Мотоцикл стоял на солнцепёке возле умывальников и будки насоса. Из пузатой коляски торчали доски и канистры. Из раскрытых решетчатых дверок будки выглядывало круглое рыло электромотора – как хряк из хлева. Оба друида на карачках ползали по траве вокруг расстеленной тряпки; на тряпке лежали какие-то железяки полуразобранного механизма. Над друидами возвышались Розка и Костёрыч. Костёрыч, похоже, в чём-то оправдывался, виновато потирая руки, а Розка гневалась. Друиды матерно отругивались.

– Их позавчера Каравайский сюда притащил, – глядя на друидов, сказал Щёкин. – Фамилии у них – Чазов и Бяков. Или Бязов и Чаков. Но это не важно, потому что ты всё равно их друг от друга не отличишь. Потом сам убедишься.

Моржов нацелил бинокль на друидов и прислушался к спору.

– Да чего мы тут сделаем?… – донеслось до Моржова. Друиды поднялись с карачек и отряхивались. – Начальника своего зовите – он пусть и чинит, а мы не мудаки!

– У нас же дети завтра приезжают! – убеждал друидов Костёрыч. – Как же нам без насоса, без чистой воды? Ну, поймите нас!… Девушкам ведь придётся воду с речки вёдрами носить!…

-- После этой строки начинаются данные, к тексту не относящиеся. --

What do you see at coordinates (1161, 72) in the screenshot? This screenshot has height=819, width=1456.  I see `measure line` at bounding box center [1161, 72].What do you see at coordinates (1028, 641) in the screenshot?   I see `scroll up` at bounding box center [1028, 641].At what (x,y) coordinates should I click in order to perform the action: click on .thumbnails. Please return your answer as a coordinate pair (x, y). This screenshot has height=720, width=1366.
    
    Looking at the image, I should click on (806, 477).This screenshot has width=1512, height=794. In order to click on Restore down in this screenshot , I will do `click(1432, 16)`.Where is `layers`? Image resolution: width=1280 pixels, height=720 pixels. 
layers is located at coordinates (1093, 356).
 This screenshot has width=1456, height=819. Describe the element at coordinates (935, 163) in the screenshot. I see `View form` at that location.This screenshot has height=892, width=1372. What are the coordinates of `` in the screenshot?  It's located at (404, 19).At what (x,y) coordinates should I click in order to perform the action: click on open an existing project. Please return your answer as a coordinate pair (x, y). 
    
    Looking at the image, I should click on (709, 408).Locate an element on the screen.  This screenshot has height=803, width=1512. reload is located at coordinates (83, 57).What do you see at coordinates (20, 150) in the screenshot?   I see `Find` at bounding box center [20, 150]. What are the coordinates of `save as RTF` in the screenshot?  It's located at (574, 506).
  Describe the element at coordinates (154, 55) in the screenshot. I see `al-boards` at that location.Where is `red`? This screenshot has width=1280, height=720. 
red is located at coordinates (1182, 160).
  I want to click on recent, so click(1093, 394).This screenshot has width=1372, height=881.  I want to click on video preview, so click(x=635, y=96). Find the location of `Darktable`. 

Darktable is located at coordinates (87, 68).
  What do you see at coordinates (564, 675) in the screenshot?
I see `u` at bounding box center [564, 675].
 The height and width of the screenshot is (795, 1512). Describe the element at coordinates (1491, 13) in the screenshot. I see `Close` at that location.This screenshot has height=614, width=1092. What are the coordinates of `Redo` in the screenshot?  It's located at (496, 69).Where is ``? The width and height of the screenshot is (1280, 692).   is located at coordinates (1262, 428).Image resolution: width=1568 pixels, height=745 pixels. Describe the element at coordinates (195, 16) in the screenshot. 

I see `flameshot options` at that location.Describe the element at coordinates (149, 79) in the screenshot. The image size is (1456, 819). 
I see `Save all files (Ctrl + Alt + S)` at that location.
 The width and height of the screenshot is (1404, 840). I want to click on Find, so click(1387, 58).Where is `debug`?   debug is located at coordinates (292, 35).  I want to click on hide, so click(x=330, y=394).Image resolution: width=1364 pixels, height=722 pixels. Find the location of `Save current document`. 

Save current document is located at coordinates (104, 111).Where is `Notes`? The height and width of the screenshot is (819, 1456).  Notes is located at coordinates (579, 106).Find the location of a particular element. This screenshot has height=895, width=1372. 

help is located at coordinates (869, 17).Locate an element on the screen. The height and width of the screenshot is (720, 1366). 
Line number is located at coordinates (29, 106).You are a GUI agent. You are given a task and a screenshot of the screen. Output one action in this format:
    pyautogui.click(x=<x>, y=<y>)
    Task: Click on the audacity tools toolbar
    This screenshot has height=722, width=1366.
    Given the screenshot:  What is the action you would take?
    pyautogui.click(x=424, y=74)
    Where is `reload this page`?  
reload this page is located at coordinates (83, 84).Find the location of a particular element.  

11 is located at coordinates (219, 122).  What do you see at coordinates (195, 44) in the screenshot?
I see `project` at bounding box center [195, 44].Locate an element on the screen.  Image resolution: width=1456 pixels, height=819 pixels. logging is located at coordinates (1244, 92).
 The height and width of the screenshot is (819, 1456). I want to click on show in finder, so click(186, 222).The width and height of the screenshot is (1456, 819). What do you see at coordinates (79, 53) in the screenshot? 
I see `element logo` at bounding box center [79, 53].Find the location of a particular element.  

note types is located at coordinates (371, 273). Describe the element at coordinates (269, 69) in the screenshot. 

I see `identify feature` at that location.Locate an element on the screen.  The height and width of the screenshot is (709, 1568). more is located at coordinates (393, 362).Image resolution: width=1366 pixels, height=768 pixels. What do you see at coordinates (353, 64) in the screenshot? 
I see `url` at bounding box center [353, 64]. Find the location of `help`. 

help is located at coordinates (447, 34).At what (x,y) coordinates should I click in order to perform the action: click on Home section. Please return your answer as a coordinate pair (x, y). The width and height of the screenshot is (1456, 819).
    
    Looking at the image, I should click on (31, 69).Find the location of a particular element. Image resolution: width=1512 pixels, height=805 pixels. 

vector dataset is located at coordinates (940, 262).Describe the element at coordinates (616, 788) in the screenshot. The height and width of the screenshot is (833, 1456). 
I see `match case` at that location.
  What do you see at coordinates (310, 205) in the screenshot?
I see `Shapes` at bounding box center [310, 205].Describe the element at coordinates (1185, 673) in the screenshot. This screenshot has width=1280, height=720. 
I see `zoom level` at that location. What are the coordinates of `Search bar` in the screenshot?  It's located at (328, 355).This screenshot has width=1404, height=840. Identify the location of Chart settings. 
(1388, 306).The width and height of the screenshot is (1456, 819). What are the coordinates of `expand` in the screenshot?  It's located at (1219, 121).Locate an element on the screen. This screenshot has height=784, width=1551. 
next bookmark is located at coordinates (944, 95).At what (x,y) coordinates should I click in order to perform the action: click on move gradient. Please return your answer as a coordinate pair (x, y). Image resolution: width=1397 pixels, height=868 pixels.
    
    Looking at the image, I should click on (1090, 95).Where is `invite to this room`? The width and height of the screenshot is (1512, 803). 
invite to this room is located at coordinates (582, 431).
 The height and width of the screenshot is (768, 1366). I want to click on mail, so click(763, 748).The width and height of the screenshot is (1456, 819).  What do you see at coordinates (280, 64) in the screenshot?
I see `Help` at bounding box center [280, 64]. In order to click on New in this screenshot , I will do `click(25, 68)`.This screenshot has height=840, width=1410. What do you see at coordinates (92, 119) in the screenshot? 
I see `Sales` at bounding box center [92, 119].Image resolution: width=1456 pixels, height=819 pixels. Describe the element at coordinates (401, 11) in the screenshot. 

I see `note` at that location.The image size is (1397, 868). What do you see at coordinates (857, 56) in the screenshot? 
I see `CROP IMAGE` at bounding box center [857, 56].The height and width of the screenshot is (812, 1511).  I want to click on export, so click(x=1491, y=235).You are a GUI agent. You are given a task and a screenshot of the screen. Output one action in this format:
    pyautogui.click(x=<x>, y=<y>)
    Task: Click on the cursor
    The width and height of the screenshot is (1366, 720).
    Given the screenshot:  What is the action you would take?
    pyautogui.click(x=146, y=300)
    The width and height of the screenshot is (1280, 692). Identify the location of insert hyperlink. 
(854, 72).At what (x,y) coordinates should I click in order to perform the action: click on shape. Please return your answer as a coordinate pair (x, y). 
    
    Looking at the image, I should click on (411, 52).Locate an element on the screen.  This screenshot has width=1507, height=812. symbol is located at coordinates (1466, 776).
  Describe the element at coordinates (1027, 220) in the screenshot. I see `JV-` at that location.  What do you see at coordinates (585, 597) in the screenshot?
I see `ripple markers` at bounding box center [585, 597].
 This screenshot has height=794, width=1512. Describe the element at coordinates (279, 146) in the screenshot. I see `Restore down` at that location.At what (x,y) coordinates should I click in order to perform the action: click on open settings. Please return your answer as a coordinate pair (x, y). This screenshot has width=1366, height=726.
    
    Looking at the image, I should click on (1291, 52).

– Так молодая же девка, здоровая!… – Один из друидов с уважением и даже с восхищением указал на Розку. – Не перегнётся!

– Ты свою бабу нагибай! – сразу ответила Розка, и Костёрыч что-то залопотал, успокаивая её.

Моржов уже широко шагал к друидам, двумя пальцами держа на весу раскалённый пластиковый стаканчик с чаем.

Один друид был низенький и лицом совсем бы походил на спившуюся бабу, но мешали блёклые гитлеровские усики. Другой друид, высокий, тоже был усат, но смахивал на испанского контрабандиста, который в ожидании оказии, не протрезвляясь, пару недель просидел в таверне самого низкого пошиба. Одеты оба друида были одинаково – в засаленные пиджаки поверх маек и в трико «с тормозами» – оттянутыми вроде галифе карманами. На ногах у Чазова и Бякова были низко обрезанные резиновые сапоги – у Бязова зелёные, а у Чакова – красные.